Screen shot from video documenting how the photographs from SINK / RISE, the third chapter of The Day May Break, an ongoing global series by Nick Brandt portraying people and animals that have been impacted by environmental degradation and destruction, was created (via youtube).

Excerpt:

Akessa stares straight ahead with a look of fierce indignation. The 15-year-old is sitting in a rickety chair. Her hand are clasped in her lap. Her white skirt is billowing ever so slightly in what, at first glance, you might assume is the wind…

The scene seems nearly normal until more details come into focus: The background is an eerie shade of blue you wouldn’t see on land. thousands of broken shards of coral cover the ground. And a reef looms behind her.

There is no breeze blowing here.

This girl and her searing gaze are underwater.

The stunning portrait is one in a series of images in “SINK | RISE,” the latest project from fine art photographer Nick Brandt. The photos feature South Pacific islanders representing people who are on the brink of losing their homes, lands and livelihoods due to climate change. And despite the difficulty of photographing them on the ocean floor, Brandt knew that’s what he had to do.

The dramatic and devastating impact sea level rise will have on the lives of millions of people can be difficult to see and grasp in real time, so he says. So Brandt came up with a way to show it symbolically.

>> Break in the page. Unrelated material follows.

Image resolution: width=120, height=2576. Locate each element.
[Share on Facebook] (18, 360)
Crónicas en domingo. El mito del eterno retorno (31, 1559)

“Somebody said it was quite post-apocalyptic. And I said, ‘no, it’s pre-apocalyptic.’ Because it hasn’t actually happened to these people yet,” Brandt says.

And that, he says, in part of the point.

Akessa and the other coastal residents of Fiji he photographed for this project haven’t seen the world they know sink underwater – yet. But many of them will, he says if climate change continues at its staggering pace and water levels keep rising.

Pacific islands like these contribute only .03% of global greenhouse gas emissions, Brandt says, but they’re facing the alarming prospect of losing everything to climate change anyway.

“They’re the most vulnerable t the consequences of the industrial world’s ways,” Brandt says.

The photographer is wary of ascribing a message to his creative work. He knows viewers will have their own interpretations.

But he hopes these photos, portraying what he fears will happen in the future, help others see the devastating impact of their actions in the present…

SINK / RISE is the third chapter of The Day May Break, an ongoing global series by Nick Brandt portraying people and animals that have been impacted by environmental degradation and destruction. This third chapter focuses on South Pacific Islanders impacted by rising oceans from climate change. The local people in these photos, photographed underwater in the ocean off the coast of the Fijian islands, are local representatives of the many people whose homes, land and livelihoods will be lost in the coming decades as the water rises. Everything is shot in camera underwater.